Verification statuses

StatusMeaning
UNVERIFIEDExternal bank account is connected but micro-deposits haven’t been initiated yet. Call /link to send them.
VERIFICATION_SENTMicro-deposits are out; waiting on the user to submit amounts via /validate. The external bank account can’t yet be a transfer counterparty.
VERIFIEDAmounts matched. The external bank account is usable on the ACH rail until it’s marked failed or its accountStatus changes.
FAILEDThe micro-deposits were returned by the receiving bank, the user exhausted their validation attempts, or another upstream failure occurred. A failed external bank account is read-only — connect a new one.
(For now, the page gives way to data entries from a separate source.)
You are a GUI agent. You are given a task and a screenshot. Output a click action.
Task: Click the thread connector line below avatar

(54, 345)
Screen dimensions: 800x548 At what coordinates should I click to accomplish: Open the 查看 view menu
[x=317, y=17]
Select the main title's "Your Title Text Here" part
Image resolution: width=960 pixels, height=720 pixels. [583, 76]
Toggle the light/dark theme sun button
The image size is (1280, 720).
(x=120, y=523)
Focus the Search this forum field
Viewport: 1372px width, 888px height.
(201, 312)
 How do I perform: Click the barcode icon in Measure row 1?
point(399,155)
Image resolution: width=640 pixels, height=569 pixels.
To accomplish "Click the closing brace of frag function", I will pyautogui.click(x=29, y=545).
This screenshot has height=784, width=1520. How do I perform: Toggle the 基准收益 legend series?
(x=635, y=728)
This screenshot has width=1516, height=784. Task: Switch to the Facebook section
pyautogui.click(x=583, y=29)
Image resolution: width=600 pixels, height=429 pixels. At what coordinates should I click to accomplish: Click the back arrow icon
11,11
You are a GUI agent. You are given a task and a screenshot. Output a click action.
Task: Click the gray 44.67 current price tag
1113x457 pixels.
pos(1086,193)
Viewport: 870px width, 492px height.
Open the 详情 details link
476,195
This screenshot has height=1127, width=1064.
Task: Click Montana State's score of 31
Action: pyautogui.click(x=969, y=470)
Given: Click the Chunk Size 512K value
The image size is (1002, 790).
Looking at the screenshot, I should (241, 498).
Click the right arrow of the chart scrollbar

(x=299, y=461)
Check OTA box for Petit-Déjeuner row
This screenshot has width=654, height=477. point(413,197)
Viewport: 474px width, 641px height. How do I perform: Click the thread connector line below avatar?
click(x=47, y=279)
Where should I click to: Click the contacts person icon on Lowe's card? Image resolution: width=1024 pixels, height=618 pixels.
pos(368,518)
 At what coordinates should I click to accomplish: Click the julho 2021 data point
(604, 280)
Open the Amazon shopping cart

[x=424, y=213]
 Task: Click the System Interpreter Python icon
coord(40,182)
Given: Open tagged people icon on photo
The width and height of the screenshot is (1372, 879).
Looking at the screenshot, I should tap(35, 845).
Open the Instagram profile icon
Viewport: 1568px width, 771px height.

Manual verification (trusted callers)

Some callers already have an out-of-band way of confirming control over the external bank account and don’t need Tesouro’s micro-deposit round trip — typically a platform sitting higher in the hierarchy that has already verified the underlying account with its own SMBs. Those callers can pass a verification block on the connect call and the external bank account is created with verificationStatus: VERIFIED immediately. No /link or /validate calls are needed. 
POST /embedded-banking/v1/external-bank-accounts
Request
{
  "nickname": "Operating account at Chase",
  "accountNumber": "000123456789",
  "routingNumber": "021000021",
  "type": "CHECKING",
  "nameOnAccount": "Northfield Software LLC",
  "verification": {
    "method": "MANUAL"
  }
}
The response comes back with verificationStatus: VERIFIED straight away. The record retains the verification method (MANUAL) and a timestamp so the bypass is auditable. This path is gated by the embedded:externalbankaccount:set-verification scope, and the calling organization must have accepted the relevant disclosures. Callers without the scope that send a verification block get back a 403. verification.method: "MICRO_DEPOSIT" is rejected at connect time on every caller — that’s what the three-call flow above is for. If your integration needs the manual path, the scope has to be granted by Tesouro; the default for a VSP is the micro-deposit flow.